EXTRAIT:

⟨

# iOS 4.2 sur iPad moins réactif que 3.



## kriso (23 Novembre 2010)

Pour moi, oui.
Deplacement des fenêtres, un poil plus lent mais perceptible et génant...
La réctivité en général...
Et vous ?

iPad WiFi 16Go.


----------



## ikeke (23 Novembre 2010)

Je n'ai rien remarqué de particulier pour le moment, mais je n'ai pas eu le temps de faire vraiment de test hier. Je verrais ça ce soir, en espérant, que si baisse des perfs il devait y avoir, celle ci ne serait pas trop sensible.


----------



## Tiberius (23 Novembre 2010)

J'ai également constaté quelques ralentissements ou baisse de réactivité...
A voir à l'usage...


----------



## Le docteur (24 Novembre 2010)

Ca va faire comme pour l'iPhone 3GS : de temps à autre une latence le temps qu'il décharge un peu de mémoire vive... Et là avec des apps un peu plus lourd ça risque d'être plus sensible. Franchement ils ont déconné à ne pas mettre 512 MO. Là j'appelle ça se foutre du monde.


----------



## cameleone (25 Novembre 2010)

Et pourtant.. il semblerait qu'iOs 4.2.1 consomme moins de Ram...


----------



## iJapan (25 Novembre 2010)

Idem, il y a bel et bien des ralentissements.
Cependant je constate un autre problème: impossible de naviguer dans le choix de langue en utilisant la touche "langue" à partir du clavier pour iPad.


----------



## Le docteur (25 Novembre 2010)

Les bench montrent qu'IOS4 consomment moins de RAM dans des tâches données (et sans compter évidemment les applis ouvertes à côté).

⟩

(Entrées enregistrées)
⟨

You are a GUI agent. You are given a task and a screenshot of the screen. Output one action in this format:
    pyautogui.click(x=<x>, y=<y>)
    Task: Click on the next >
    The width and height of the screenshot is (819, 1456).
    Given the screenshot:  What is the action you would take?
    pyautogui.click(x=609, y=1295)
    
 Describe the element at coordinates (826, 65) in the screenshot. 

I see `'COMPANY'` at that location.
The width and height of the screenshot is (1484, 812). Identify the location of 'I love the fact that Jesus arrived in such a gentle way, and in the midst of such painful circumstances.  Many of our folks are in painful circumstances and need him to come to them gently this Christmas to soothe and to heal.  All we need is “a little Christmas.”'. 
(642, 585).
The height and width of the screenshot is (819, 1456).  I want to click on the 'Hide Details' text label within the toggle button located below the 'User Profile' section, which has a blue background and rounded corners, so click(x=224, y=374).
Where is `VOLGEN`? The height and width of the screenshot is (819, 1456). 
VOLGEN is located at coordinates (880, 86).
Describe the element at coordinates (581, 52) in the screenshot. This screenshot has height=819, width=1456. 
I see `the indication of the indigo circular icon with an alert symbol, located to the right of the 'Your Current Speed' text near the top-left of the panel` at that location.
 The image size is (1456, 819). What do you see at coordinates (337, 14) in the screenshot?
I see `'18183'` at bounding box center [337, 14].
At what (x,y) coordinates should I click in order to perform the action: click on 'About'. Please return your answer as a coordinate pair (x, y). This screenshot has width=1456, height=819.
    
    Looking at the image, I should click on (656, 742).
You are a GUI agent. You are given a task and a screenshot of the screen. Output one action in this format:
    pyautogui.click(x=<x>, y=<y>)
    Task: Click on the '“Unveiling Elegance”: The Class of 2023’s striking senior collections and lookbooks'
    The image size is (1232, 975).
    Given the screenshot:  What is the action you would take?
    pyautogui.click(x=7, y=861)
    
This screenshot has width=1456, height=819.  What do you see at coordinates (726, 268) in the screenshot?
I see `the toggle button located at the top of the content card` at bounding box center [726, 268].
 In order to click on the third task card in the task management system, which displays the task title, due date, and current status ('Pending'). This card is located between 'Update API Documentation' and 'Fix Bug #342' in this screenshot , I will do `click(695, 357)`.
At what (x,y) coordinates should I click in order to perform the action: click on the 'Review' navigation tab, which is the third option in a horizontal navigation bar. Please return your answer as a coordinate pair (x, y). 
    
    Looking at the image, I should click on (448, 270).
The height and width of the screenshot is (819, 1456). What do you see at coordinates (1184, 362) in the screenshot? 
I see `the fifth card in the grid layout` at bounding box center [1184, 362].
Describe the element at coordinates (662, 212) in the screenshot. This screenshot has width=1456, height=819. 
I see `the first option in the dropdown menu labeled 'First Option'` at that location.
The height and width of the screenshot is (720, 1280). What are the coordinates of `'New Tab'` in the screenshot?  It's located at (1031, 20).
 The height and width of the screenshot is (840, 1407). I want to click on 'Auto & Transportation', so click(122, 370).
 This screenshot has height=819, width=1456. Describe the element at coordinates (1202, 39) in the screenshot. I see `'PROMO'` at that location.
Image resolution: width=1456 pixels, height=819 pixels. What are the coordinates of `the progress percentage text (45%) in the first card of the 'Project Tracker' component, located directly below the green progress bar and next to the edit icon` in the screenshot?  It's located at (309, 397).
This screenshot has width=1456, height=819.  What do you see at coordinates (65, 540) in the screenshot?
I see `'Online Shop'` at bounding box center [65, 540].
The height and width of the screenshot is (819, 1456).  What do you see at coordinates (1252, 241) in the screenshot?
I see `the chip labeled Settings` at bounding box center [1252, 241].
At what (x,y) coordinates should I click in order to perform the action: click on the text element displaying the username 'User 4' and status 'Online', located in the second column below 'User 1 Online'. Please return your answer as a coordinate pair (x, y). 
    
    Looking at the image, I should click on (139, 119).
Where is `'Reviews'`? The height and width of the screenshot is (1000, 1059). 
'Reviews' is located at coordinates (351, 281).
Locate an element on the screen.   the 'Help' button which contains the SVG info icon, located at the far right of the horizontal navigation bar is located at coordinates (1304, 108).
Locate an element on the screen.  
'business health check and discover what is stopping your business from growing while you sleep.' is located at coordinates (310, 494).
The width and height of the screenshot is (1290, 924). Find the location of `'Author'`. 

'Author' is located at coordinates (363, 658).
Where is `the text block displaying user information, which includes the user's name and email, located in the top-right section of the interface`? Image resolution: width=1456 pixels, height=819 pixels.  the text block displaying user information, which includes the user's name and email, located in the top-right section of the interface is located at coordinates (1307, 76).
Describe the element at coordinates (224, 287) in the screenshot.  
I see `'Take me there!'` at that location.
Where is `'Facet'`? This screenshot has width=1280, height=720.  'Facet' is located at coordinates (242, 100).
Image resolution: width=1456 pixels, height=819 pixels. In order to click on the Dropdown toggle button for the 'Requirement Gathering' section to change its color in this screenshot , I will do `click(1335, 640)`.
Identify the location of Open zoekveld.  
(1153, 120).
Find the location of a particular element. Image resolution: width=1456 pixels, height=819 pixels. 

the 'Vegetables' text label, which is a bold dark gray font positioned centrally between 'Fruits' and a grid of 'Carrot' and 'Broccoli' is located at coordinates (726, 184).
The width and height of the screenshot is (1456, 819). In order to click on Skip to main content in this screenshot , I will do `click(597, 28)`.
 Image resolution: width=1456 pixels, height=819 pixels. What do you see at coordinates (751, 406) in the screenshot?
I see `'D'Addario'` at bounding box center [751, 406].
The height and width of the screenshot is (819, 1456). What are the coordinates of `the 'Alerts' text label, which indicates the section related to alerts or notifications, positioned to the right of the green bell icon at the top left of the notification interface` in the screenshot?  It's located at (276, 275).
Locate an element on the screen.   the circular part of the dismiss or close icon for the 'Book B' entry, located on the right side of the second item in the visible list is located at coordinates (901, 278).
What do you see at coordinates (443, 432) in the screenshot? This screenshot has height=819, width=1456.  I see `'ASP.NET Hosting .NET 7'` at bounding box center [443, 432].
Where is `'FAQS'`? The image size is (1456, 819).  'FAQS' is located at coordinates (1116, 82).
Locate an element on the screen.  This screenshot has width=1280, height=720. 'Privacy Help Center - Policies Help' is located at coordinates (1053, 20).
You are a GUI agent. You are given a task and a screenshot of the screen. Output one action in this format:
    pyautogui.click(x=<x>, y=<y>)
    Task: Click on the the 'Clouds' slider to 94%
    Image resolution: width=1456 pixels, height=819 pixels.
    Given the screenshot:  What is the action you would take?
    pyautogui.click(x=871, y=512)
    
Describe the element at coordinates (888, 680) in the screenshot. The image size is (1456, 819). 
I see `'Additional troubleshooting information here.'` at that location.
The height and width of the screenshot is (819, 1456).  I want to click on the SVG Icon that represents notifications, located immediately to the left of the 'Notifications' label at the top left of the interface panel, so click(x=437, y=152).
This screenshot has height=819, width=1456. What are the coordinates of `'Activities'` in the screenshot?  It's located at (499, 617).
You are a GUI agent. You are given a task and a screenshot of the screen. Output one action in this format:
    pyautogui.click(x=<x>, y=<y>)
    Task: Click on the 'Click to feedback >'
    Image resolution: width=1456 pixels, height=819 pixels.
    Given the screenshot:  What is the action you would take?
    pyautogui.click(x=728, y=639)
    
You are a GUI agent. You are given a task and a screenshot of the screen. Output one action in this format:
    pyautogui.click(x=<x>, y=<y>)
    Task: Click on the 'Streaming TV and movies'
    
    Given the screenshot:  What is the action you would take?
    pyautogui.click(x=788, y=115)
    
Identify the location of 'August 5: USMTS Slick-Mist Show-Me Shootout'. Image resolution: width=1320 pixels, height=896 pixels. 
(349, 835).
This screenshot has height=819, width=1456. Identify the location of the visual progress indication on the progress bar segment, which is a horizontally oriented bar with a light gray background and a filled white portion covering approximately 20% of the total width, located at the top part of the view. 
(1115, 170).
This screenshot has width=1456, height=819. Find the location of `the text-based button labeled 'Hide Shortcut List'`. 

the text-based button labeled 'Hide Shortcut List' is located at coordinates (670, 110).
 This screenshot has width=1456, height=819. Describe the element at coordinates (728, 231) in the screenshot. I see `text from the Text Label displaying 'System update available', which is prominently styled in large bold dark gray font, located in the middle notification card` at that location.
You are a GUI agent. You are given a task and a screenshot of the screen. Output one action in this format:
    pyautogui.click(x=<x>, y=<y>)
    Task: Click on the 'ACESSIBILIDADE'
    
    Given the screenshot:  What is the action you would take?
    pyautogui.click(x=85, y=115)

⟩

CONSIGNE: Dans la discussion, quel problème est signalé par iJapan en plus des ralentissements ? Veuillez vous appuyer uniquement sur la discussion.

CORRIGÉ: Il est impossible de naviguer dans le choix de langue en utilisant la touche « langue » du clavier pour iPad.